When the blues comes into your life, you do whatever you can to get closer ...whether it is by attending shows, learning an instrument or taking photographs at gigs. What about reading some blues literature? 

Blues All Day Long: The Jimmy Rogers Story
by Wayne Everett Goins
432 pages, University of Illinois (2014)
One name every Chicago blues fan should know is Muddy Waters' longtime partner Jimmy Rogers. This book, by ex-Chicagoan Wayne Goins, is a richly detailed biography based on more than 75 hours of interviews with just about everyone that matters. It offers a virtual "who's who" of Chicago blues people. Although Walkin' By Myself was Rogers’ only Top 20 hit, the tune’s driving guitar and mellow vocals (plus a breathtaking harmonica solo by Big Walter Horton) make it a Chicago blues classic.

In Search of the Blues
by Marybeth Hamilton
309 pages, Basic Books/Perseus Books Group (2007)
And now for something completely different….The author is a delightfully nerdy punk rock music fan who was eventually drawn from the New York Dolls to the blues. When she read the literature, she wondered if there might be another kind of blues story waiting for her to write.

What she found was the largely unheralded story of the very first folks who went out to record, interview and write about what we now recognize as the roots of the Delta blues. Hamilton introduces readers to such singular characters as Howard Odum, a troubled, bespectacled 23-year-old who set out from Oxford, Mississippi, on horseback to record black singers with a gramophone, an early sound recording cylinder device strapped to his saddle. This happened in 1907, more than a decade before the advent of commercially available 78s.

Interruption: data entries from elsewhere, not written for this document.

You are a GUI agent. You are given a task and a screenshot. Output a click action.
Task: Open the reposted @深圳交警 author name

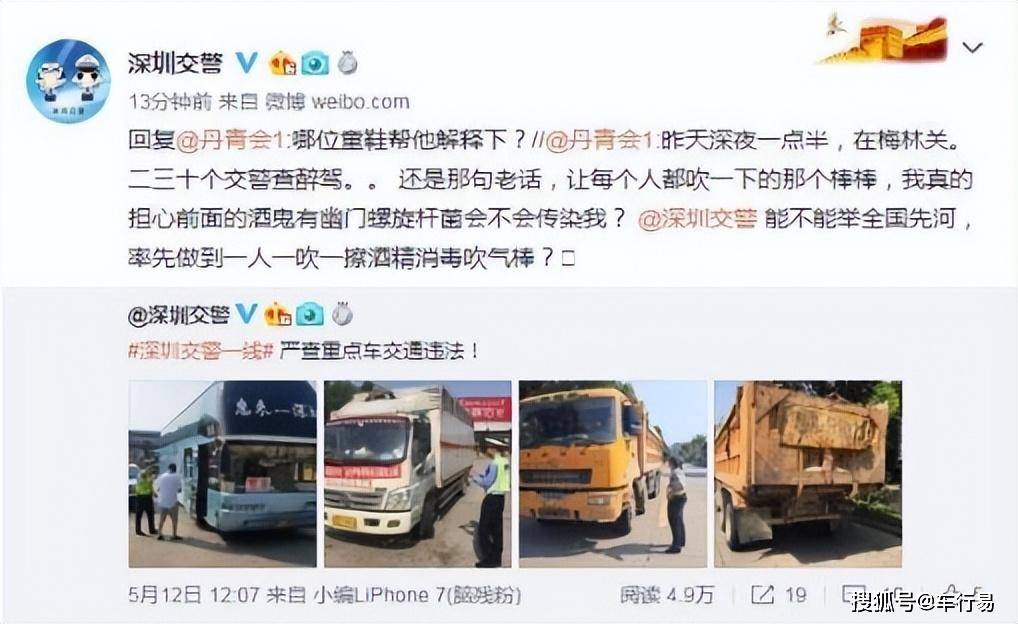tap(179, 315)
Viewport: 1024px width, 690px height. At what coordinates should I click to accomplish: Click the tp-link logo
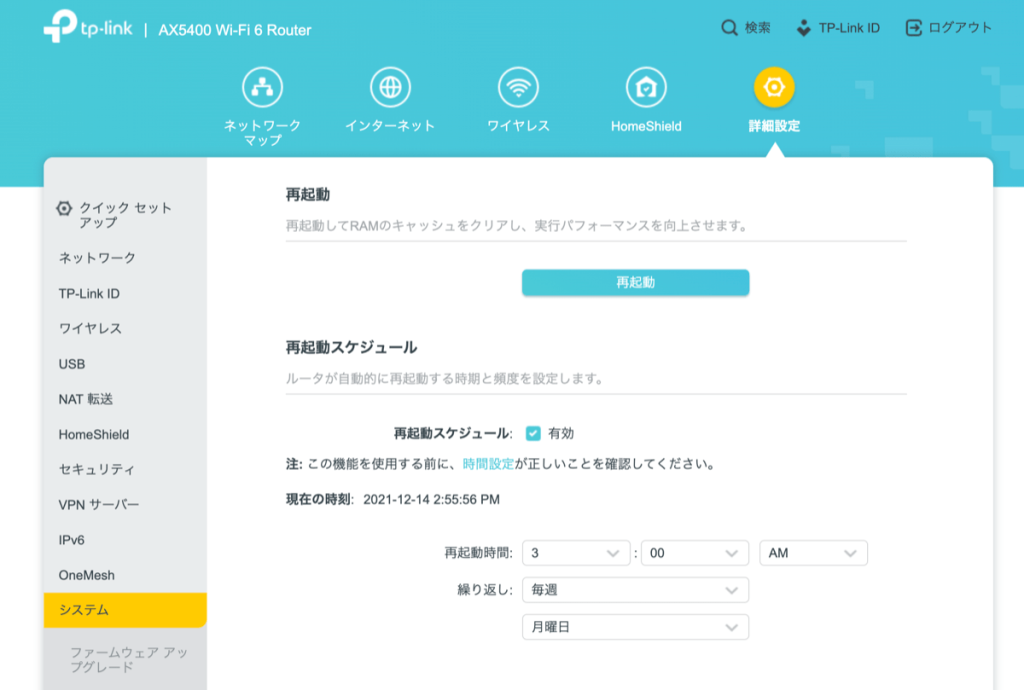[x=86, y=29]
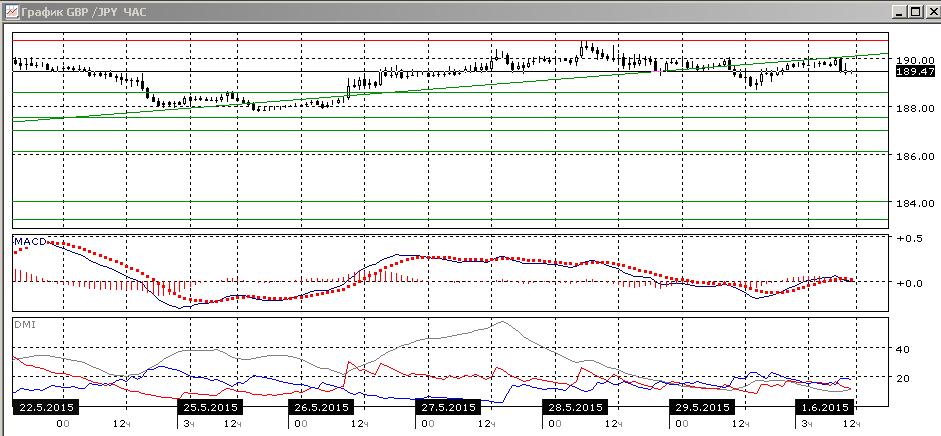The image size is (941, 436).
Task: Select the 22.5.2015 date marker
Action: [47, 407]
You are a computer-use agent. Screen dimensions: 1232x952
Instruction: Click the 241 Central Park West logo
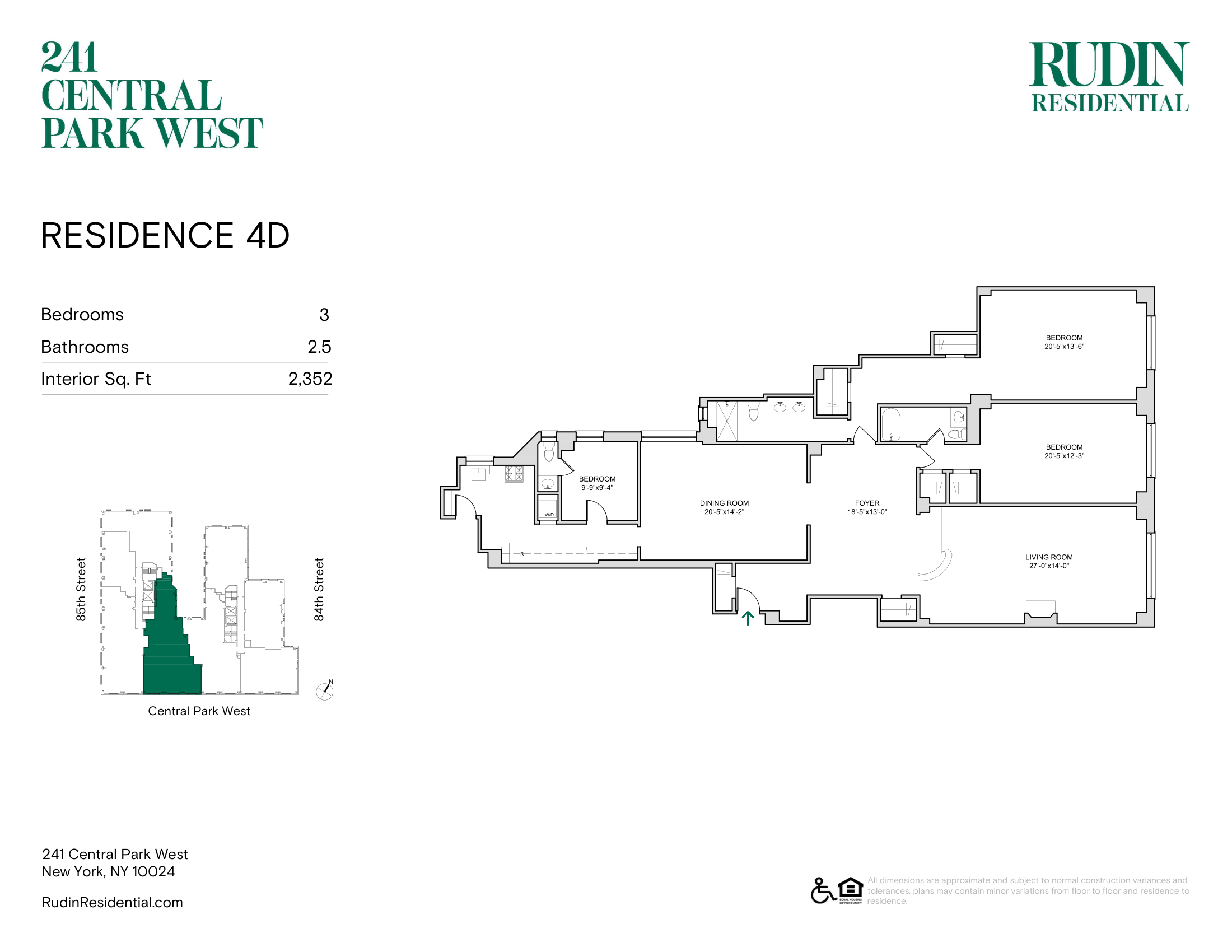point(152,95)
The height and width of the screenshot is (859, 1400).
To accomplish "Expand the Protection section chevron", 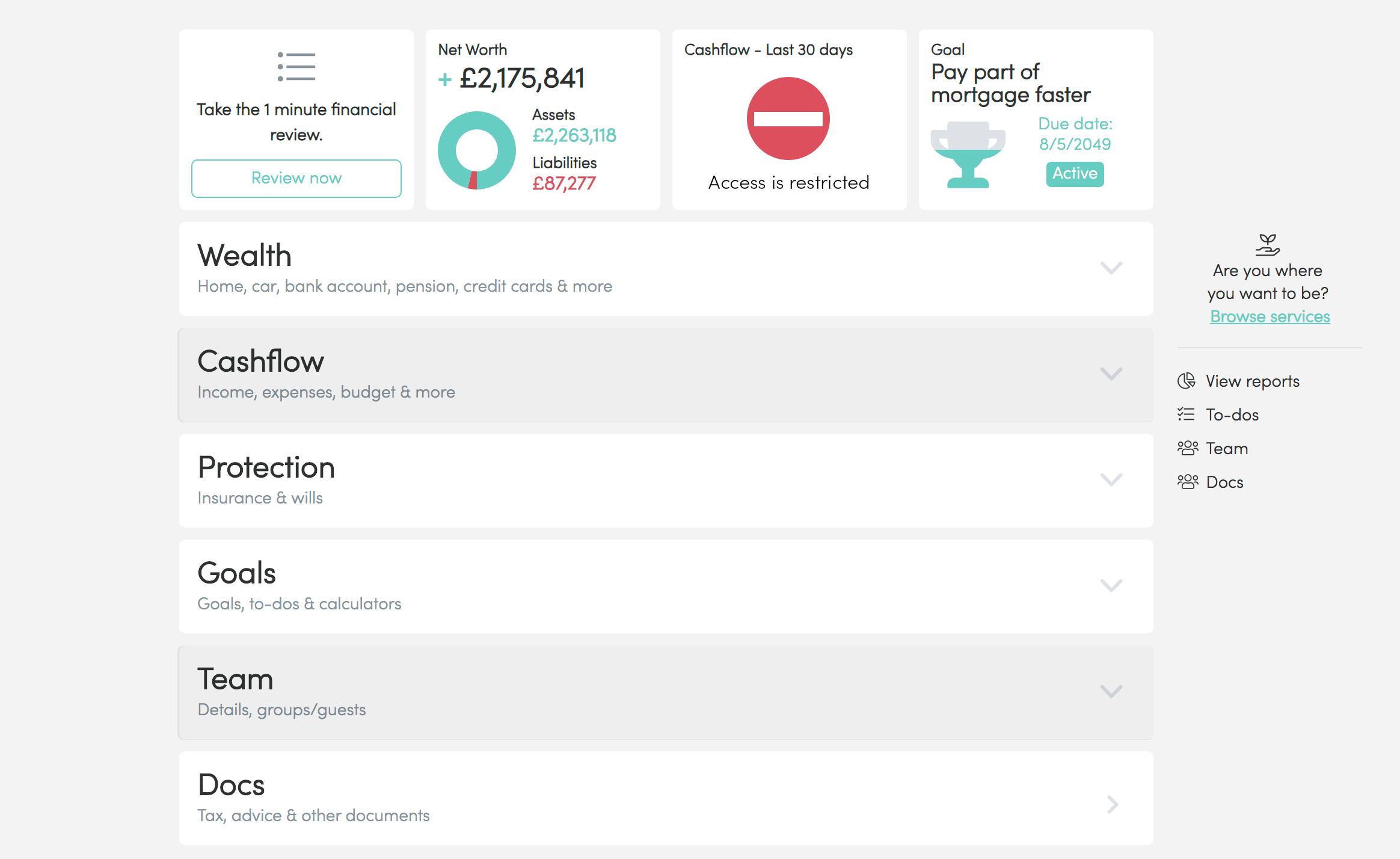I will click(1111, 479).
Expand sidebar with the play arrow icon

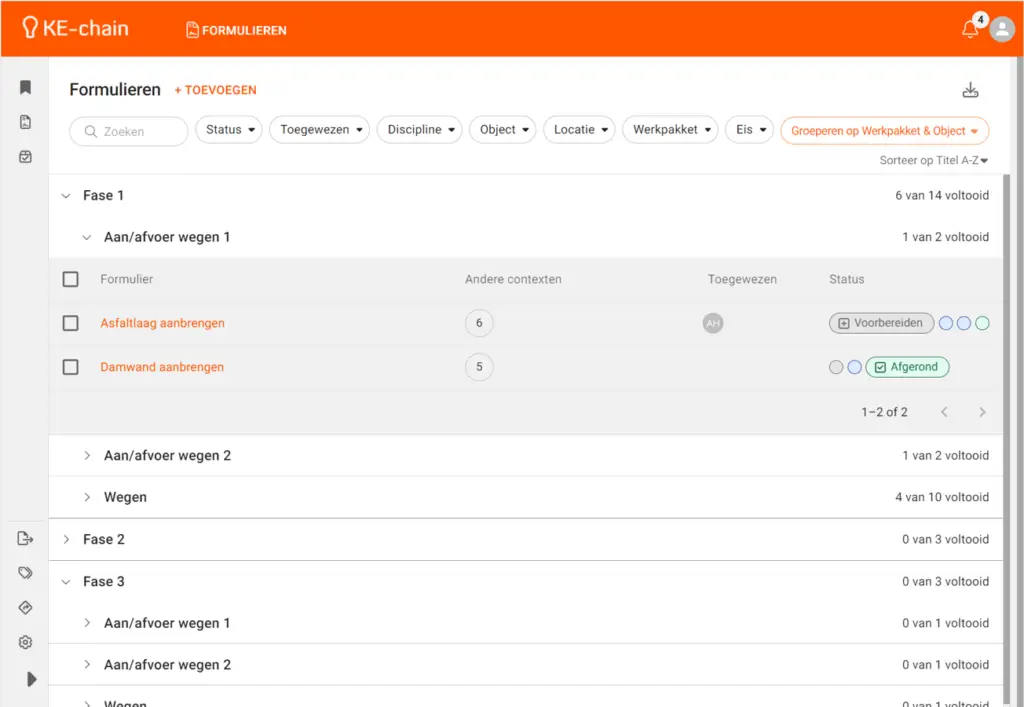(x=31, y=679)
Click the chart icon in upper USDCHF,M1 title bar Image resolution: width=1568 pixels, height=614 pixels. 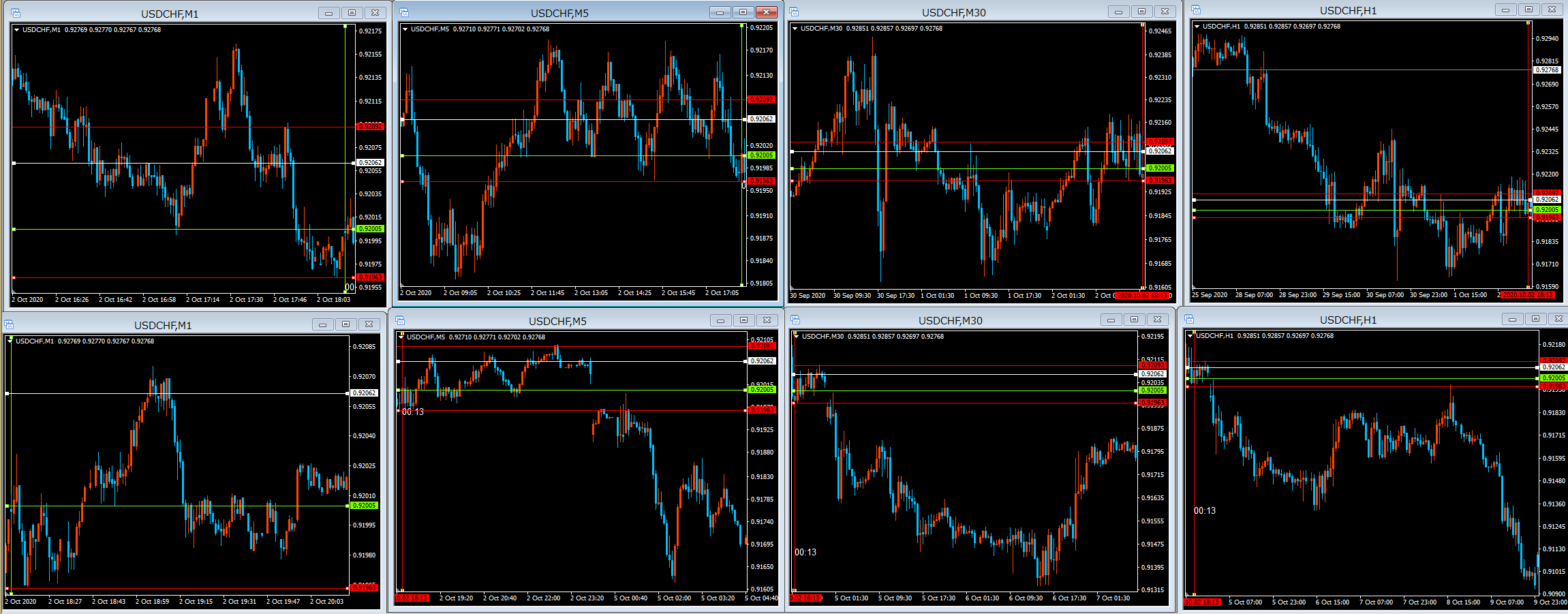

Then there's the poet Dorothy Scarborough, obsessed with the sound of the "unspoiled black voice" who wrote her compelling On The Trail Of Negro Folk Songs in 1925. Hamilton also introduces us to the weird boys club that is the first bunch of record collectors who, by the 1940s, have elevated obscure country blues artists like Robert Johnson and Charlie Patton to cult status.
 
And don’t forget John Lomax, who was the first field recordist for the Smithsonian Institution. He discovered Lead Belly, paraded him around lefty New York society and tried to keep him from getting citified by going to Harlem. Lomax clearly left a decidedly mixed legacy.

The Land Where The Blues Began
by Alan Lomax
560 pages, New Press NYC (1993)
Alan Lomax, who took over his dad's job for the Smithsonian in 1937, was the first to record Muddy Waters...yeah THAT guy. This book combines interviews and impressions of blues people and blues scenes over 30+ years. There's essays on Muddy Waters, David "Honeyboy" Edwards and lesser-known artists like Sam Chatmon. Some of this book is heavy going but give Lomax a shot by reading just one chapter a day. You definitely will learn something about the blues.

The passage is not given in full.